Data for analysis:
Start of Block

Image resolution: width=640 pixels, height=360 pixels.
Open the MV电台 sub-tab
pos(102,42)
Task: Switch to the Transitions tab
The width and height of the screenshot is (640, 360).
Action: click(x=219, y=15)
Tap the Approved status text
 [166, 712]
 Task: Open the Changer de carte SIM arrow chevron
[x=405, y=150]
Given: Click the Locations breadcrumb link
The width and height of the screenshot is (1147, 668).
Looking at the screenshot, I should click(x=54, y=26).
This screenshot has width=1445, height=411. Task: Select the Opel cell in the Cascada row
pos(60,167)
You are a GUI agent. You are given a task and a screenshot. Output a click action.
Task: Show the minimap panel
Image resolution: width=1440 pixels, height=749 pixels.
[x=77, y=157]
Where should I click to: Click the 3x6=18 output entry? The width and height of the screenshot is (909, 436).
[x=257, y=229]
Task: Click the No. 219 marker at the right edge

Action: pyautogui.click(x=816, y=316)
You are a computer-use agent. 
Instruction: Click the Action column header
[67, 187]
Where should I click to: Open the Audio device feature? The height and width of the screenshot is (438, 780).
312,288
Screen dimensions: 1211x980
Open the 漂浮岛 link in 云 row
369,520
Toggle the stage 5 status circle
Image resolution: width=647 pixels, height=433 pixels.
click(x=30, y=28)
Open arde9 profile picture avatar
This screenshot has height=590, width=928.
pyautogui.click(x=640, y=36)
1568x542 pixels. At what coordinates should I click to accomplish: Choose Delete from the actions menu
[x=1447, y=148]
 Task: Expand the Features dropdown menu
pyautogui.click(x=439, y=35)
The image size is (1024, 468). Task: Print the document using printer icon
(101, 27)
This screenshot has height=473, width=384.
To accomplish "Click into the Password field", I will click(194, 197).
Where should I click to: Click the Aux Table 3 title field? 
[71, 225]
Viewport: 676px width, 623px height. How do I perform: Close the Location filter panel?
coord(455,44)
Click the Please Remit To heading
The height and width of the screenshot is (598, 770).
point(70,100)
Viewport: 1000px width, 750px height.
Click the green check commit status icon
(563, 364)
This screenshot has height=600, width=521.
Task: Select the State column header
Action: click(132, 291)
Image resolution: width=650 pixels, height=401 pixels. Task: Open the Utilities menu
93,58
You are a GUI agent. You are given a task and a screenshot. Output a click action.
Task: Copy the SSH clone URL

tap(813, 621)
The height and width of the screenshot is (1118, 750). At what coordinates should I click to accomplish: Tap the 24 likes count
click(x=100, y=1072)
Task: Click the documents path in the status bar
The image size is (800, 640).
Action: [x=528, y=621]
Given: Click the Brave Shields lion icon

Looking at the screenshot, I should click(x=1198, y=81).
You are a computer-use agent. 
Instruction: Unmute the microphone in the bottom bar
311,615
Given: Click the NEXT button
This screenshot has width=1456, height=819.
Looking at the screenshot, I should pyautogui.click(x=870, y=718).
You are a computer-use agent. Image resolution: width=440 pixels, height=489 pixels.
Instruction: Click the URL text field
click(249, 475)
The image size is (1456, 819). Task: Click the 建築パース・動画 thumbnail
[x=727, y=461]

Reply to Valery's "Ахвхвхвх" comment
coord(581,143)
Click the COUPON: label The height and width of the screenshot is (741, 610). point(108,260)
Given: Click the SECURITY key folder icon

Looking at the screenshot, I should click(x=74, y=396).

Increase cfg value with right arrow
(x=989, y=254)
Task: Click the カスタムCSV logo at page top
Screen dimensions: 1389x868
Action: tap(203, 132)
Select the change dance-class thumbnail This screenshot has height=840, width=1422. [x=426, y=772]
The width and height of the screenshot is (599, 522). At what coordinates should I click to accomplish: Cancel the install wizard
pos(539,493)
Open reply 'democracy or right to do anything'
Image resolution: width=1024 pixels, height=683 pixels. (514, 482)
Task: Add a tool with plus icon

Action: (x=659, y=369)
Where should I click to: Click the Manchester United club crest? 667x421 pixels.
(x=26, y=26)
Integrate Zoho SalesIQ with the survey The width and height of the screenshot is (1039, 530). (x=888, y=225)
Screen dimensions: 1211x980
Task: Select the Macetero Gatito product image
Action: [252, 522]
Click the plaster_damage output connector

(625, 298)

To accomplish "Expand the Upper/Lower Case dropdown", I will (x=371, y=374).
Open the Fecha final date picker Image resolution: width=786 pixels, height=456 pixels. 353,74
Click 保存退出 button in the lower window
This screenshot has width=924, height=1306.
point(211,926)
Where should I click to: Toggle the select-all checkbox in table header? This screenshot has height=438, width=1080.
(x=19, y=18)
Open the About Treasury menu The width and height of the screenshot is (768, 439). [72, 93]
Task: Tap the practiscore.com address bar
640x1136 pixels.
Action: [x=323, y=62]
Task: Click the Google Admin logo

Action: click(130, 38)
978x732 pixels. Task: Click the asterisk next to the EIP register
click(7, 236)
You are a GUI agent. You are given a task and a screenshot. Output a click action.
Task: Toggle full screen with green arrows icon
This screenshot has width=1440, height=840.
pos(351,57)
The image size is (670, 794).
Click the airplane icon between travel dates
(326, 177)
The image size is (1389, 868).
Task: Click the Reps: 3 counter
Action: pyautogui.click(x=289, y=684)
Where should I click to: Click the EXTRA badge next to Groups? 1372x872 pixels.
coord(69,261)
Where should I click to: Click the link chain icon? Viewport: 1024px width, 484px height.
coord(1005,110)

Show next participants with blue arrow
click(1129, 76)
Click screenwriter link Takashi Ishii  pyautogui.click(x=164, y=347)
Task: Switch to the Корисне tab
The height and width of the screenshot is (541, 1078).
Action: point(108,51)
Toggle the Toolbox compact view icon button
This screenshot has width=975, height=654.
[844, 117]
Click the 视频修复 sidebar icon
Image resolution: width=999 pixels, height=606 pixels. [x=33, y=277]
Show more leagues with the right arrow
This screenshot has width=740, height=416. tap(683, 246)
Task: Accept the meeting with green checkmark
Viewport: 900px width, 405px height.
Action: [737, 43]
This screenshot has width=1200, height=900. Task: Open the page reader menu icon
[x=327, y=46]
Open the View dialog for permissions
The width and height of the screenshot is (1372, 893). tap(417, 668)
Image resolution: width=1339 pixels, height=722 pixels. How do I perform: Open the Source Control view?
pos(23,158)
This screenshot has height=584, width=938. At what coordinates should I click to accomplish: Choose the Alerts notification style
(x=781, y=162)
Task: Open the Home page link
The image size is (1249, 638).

End of Block

Activity:
Find the line that contains "Image resolution: width=1339" in the listing above. Retype it and every line after it up to the last, exactly, and nothing else.

Task solution:
Image resolution: width=1339 pixels, height=722 pixels. How do I perform: Open the Source Control view?
pos(23,158)
This screenshot has height=584, width=938. At what coordinates should I click to accomplish: Choose the Alerts notification style
(x=781, y=162)
Task: Open the Home page link
The image size is (1249, 638).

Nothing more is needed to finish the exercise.